_Problem statement_
Repeat the full listing, word for word.

_Excerpted data_
--- START ---

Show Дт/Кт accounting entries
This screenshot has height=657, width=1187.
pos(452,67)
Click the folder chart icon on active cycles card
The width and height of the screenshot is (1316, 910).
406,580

--- END ---

_Solved exercise_
Show Дт/Кт accounting entries
This screenshot has height=657, width=1187.
pos(452,67)
Click the folder chart icon on active cycles card
The width and height of the screenshot is (1316, 910).
406,580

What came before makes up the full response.